Try the solar panel

Efficiency of the solar module

$$\text{Efficiency}\eta =\frac{\text{electrical output}}{\text{irradiated power}}=\frac{{\mathrm{P.}}_{the\; end}}{{\mathrm{P.}}_a}$$

The efficiency $\eta$ is de fi ned as the ratio of the radiated power P._a and the electric power output from the solar cell P._{the end} at the point of maximum performance.

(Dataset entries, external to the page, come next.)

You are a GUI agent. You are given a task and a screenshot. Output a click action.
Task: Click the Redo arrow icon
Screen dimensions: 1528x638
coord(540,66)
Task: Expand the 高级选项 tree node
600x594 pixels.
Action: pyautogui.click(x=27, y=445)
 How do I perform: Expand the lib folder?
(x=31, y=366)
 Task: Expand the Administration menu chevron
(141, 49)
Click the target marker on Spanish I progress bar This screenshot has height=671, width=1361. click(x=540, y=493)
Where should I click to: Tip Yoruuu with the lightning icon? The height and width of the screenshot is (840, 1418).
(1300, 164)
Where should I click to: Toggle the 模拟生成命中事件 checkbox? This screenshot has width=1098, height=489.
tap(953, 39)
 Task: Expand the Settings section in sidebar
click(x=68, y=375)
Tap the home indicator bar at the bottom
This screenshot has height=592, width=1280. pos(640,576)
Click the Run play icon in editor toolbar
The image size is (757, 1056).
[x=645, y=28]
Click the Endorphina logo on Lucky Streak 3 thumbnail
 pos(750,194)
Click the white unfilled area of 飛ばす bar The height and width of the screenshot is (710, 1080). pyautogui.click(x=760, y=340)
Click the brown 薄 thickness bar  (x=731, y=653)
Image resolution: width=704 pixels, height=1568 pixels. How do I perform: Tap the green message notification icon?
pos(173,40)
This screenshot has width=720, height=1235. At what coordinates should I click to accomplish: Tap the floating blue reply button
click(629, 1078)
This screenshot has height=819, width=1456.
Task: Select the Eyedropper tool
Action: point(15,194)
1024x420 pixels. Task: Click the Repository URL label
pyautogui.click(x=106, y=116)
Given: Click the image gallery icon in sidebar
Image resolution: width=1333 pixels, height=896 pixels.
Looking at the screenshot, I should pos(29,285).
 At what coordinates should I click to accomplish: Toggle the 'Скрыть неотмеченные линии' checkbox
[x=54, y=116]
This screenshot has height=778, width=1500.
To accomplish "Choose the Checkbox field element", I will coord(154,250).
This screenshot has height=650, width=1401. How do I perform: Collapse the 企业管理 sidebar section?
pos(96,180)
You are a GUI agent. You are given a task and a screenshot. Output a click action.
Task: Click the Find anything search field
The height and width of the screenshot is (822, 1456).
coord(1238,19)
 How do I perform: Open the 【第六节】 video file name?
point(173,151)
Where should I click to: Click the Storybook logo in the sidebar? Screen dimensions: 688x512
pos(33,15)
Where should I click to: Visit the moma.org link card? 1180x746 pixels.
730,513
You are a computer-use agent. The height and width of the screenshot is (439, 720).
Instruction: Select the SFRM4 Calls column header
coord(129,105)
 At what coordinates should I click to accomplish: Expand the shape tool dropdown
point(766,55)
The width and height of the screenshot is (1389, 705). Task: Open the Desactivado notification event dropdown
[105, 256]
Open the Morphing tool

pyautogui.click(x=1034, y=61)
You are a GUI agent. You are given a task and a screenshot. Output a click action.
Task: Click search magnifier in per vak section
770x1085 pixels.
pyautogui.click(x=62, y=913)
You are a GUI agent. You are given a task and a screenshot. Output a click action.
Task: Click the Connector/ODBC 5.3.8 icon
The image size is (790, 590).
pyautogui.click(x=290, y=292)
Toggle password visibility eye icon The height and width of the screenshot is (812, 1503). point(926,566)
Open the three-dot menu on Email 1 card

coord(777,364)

The solar cell emits the maximum electrical power in the Maximum Power Point. The value for P._{the end} is equivalent to P._MPP, is already known (in this example P._{the end} = $\mathrm{0,311}\text{W.}$).

Determination with radiation power meter

With a radiation power meter, the power of the irradiated light per area (irradiance E.) measured. For determining the performance P._athat hits the solar cell, this value must be multiplied by the effective area of ​​the solar module.

$${\mathrm{P.}}_a=\mathrm{E.}·\mathrm{A.}$$

Legend

${\mathrm{P.}}_a$	-	Power of the light that hits the solar module in $\text{W.}$
$\mathrm{E.}$	-	Irradiance in $\text{W.}{\text{m}}^{-2}$
$\mathrm{A.}$	-	effective area of ​​the solar module in ${\text{m}}^2$

The efficiency can now be adjusted with $\eta =\frac{{\mathrm{P.}}_{the\; end}}{{\mathrm{P.}}_a}$ to calculate.

Determination without a radiation power meter

If no measuring device is available to measure the radiated power, the multimeter can be used to estimate the radiated light power. The fact that the short-circuit current (maximum photocurrent) is proportional to the number of photons (radiation) that hit the solar cell is used for this. The short-circuit current is therefore proportional to the radiated light power. For this, the factor F. used (proportionality factor).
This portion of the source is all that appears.